Hail Covered Devils Tower
Hail Covered Devils Tower

Hail Covered Devils Tower

I worked the storm that led to this photo for almost 3 hours. “Devils Tower” here is Hail Covered White. This was taken about 10 days ago when Crook County Wyoming made national News with it’s weather. I doubt more than a few dozen people saw this phenomena from this direction or at all… Sun only lit it up for a few minutes while I was working this storm over volcanic neck complex with several long lenses. I have never seen the Tower covered in hail before. I believe this is as white as I’ve ever seen it. The storm that dropped all this ice clearly visible on the three Missouri Buttes too was a big one. It ran east to west about 20 miles south of where I was observing it from.

I’m just starting to work this timeline finishing the images and writing appropriate narratives for each. Lots of lightning captures from this storm. This capture is at the end of the timeline.

Remember these posts are all book pages in my eventual coffee table book. Currently it’s over 1800 pages long about life and times up here in Wyotana.

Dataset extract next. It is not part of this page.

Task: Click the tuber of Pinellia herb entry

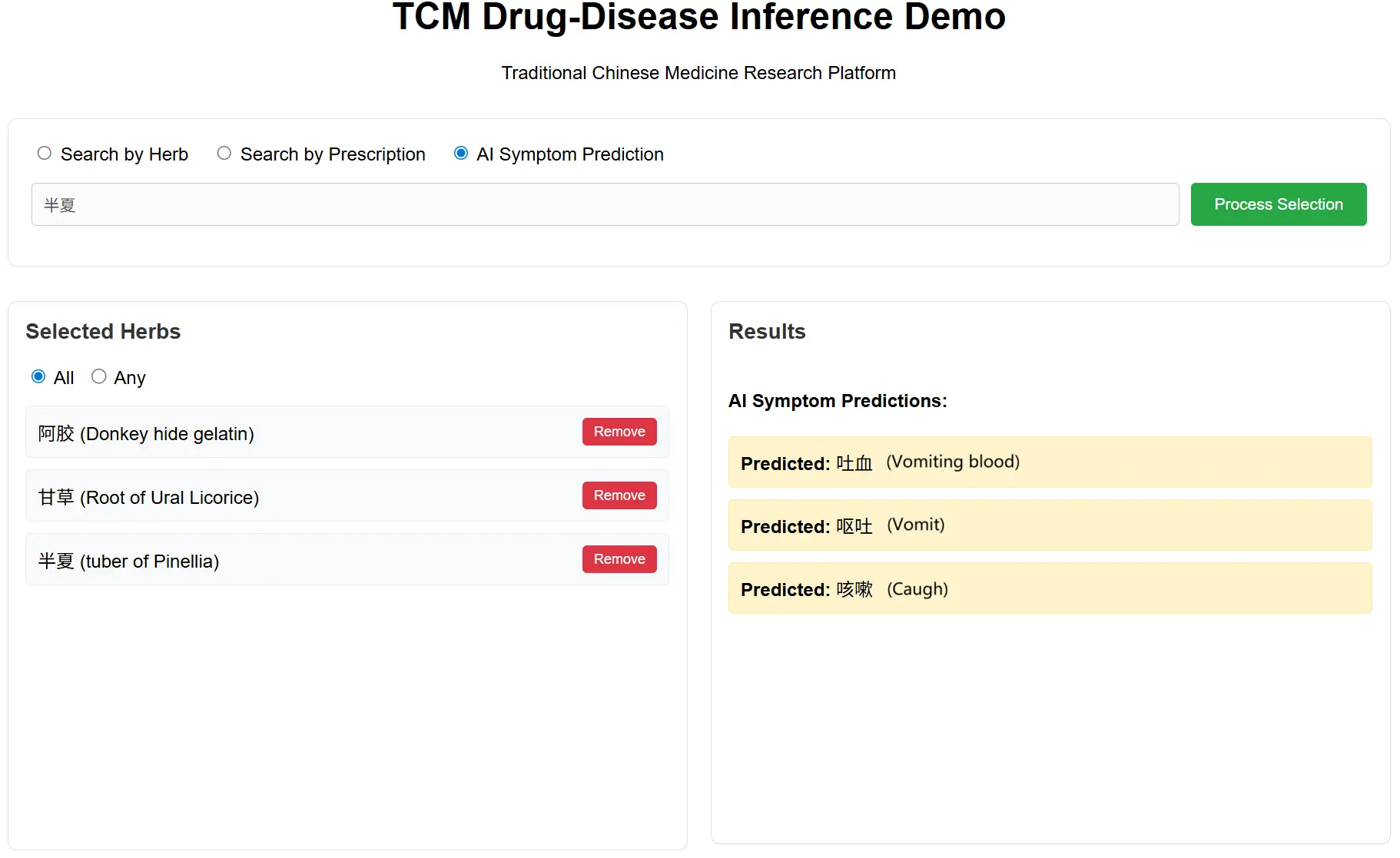Action: pyautogui.click(x=129, y=562)
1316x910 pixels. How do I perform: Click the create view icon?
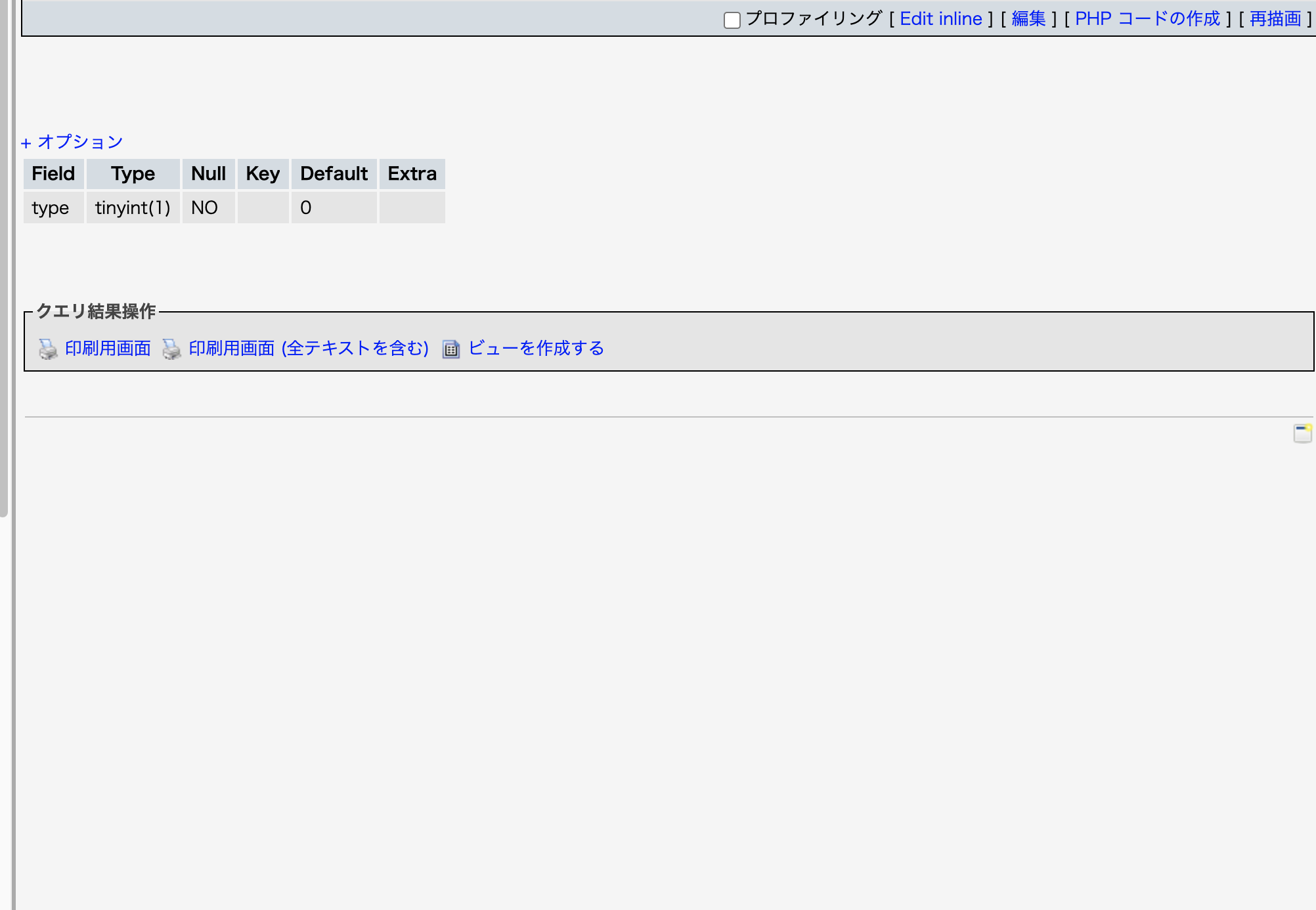click(452, 349)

Admittedly the tower and the Buttes are all Wyoming. I’m standing about 4 miles south of Montana in northernmost Wyoming. I consider about 10 miles either side of the border (Wyotana).

Bear in mind this in early August, not winter. It was 80 degrees when I took this. An ice covered national monument is always an interesting image I think lolol. At the time I actually said “WoW out loud. Slathered with hail appears to be the towers fate . I hope no one was on the trail walking around it. If so they saw it up close and personal. All the while “slathered” too lol.. Hopefully no one was hurt. Hostile Environment sometimes up here. 📷

Location Pass at Rockypoint Wyoming, Trail Creek Road, Campbell County Wyoming.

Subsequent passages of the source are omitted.